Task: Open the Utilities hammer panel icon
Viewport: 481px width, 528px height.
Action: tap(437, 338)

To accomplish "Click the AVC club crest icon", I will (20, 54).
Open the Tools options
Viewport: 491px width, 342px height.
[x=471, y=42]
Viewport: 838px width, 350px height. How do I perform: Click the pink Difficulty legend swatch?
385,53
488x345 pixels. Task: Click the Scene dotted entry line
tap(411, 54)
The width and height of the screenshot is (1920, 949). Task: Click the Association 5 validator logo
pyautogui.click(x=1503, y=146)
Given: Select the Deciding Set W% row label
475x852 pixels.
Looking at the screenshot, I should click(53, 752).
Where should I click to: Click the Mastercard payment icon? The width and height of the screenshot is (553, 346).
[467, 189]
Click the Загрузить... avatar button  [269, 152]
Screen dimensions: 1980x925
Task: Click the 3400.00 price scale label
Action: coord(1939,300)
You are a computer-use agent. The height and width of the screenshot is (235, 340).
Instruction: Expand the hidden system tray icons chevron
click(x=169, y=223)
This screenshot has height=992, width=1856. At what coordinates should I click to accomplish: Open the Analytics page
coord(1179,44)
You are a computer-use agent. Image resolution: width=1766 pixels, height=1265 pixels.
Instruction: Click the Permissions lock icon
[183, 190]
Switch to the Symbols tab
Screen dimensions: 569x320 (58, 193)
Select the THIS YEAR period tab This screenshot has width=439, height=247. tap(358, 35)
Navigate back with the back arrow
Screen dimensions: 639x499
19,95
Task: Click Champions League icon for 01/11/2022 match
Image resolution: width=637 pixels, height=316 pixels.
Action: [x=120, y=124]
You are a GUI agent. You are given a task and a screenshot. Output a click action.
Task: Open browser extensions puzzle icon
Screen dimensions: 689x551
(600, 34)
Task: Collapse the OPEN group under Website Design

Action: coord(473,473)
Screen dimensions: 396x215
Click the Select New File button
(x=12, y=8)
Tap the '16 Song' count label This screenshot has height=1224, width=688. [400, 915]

================================

THE TASK - Extract all of the lines above, word for word.

REPLY -
Task: Open the Utilities hammer panel icon
Viewport: 481px width, 528px height.
Action: tap(437, 338)

To accomplish "Click the AVC club crest icon", I will (20, 54).
Open the Tools options
Viewport: 491px width, 342px height.
[x=471, y=42]
Viewport: 838px width, 350px height. How do I perform: Click the pink Difficulty legend swatch?
385,53
488x345 pixels. Task: Click the Scene dotted entry line
tap(411, 54)
The width and height of the screenshot is (1920, 949). Task: Click the Association 5 validator logo
pyautogui.click(x=1503, y=146)
Given: Select the Deciding Set W% row label
475x852 pixels.
Looking at the screenshot, I should click(53, 752).
Where should I click to: Click the Mastercard payment icon? The width and height of the screenshot is (553, 346).
[467, 189]
Click the Загрузить... avatar button  [269, 152]
Screen dimensions: 1980x925
Task: Click the 3400.00 price scale label
Action: coord(1939,300)
You are a computer-use agent. The height and width of the screenshot is (235, 340).
Instruction: Expand the hidden system tray icons chevron
click(x=169, y=223)
This screenshot has height=992, width=1856. At what coordinates should I click to accomplish: Open the Analytics page
coord(1179,44)
You are a computer-use agent. Image resolution: width=1766 pixels, height=1265 pixels.
Instruction: Click the Permissions lock icon
[183, 190]
Switch to the Symbols tab
Screen dimensions: 569x320 (58, 193)
Select the THIS YEAR period tab This screenshot has width=439, height=247. tap(358, 35)
Navigate back with the back arrow
Screen dimensions: 639x499
19,95
Task: Click Champions League icon for 01/11/2022 match
Image resolution: width=637 pixels, height=316 pixels.
Action: [x=120, y=124]
You are a GUI agent. You are given a task and a screenshot. Output a click action.
Task: Open browser extensions puzzle icon
Screen dimensions: 689x551
(600, 34)
Task: Collapse the OPEN group under Website Design

Action: coord(473,473)
Screen dimensions: 396x215
Click the Select New File button
(x=12, y=8)
Tap the '16 Song' count label This screenshot has height=1224, width=688. [400, 915]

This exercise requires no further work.